In order to prescribe buprenorphine, physicians are required to undergo a special form of training. Only 5% of physicians have participated in this training. The shortage of clinicians has resulted in the ability of physicians to demand cash payments in return for a prescription of buprenorphine. 40% of white patients paid cash while 35% relied on private insurance. Just 25% of these visits were covered and paid for by Medicaid and Medicare. These percentages highlight just how costly a lifesaving prescription can be for people of low income. Because of the racial disparities within the United States economy, the people who fall into this category tend to be of a minority group. Gentrification has also caused a problem within the clinic community as their buildings get bought out in favor of other businesses.

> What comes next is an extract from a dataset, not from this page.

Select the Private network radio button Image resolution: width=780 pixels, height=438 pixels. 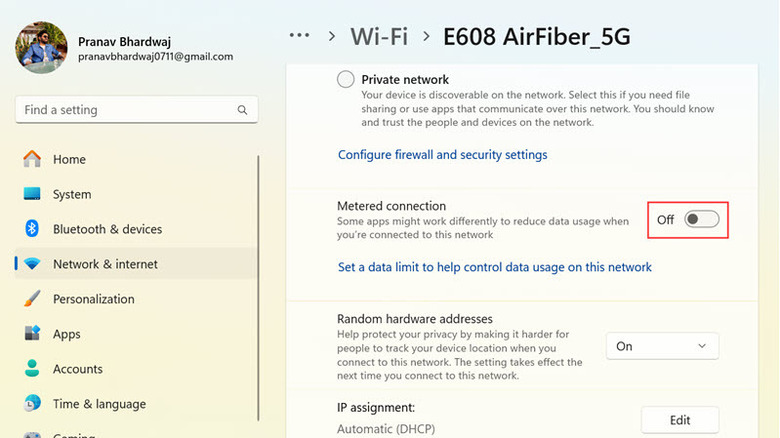pos(346,79)
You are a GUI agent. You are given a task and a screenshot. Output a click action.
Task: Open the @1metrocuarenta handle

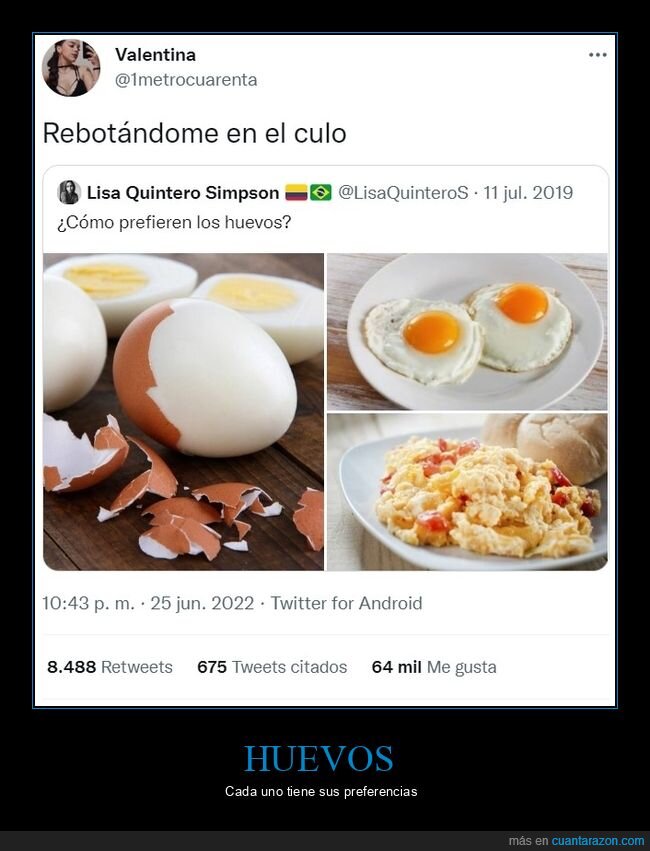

In 2016 in New York City, 53% of participants in methadone programs were Latino and 23% were black, while 21% were white. Also, in 2016 more than 13,600 people in New York filled at least one prescription for Suboxone with nearly 80% of these 13,600 paid for the medication using private insurance.
Buprenorphine was purposely introduced into a private market, intended only for those who could pay a high price. Therefore, the unequal distribution of the drug can be determined to be not accidental. Due to the government regulations surrounding the prescription of the drug and the training required for doctors, there are too few doctors actually allowed to prescribe the medication. Those who can often do not accept insurance for their services as demand is so high and they can make more of a profit. Insurance will pay for the actual drug, but patients must pay for the doctor out of pocket.
A permanent stigma surrounding methadone has developed, hailing from the War on Drugs days in the 1960s. Racially charged stereotypes regarding addiction have fueled this stigma which has in turn caused lawmakers to be reluctant in passing legislation that would make the drug more accessible to underprivileged populations. However, this would be the push the community desperately needs. Medicines like buprenorphine and methadone need to be significantly more accessible, both for patients and doctors alike. They need to be included in more clinics while therapy based solely on mental counseling should be phased out from the common addiction treatment centers. In order to close the racial and economic disparities within this crisis, it is important to first recognize them. Once that has been done, our communities need to take direct action that will result in a positive change.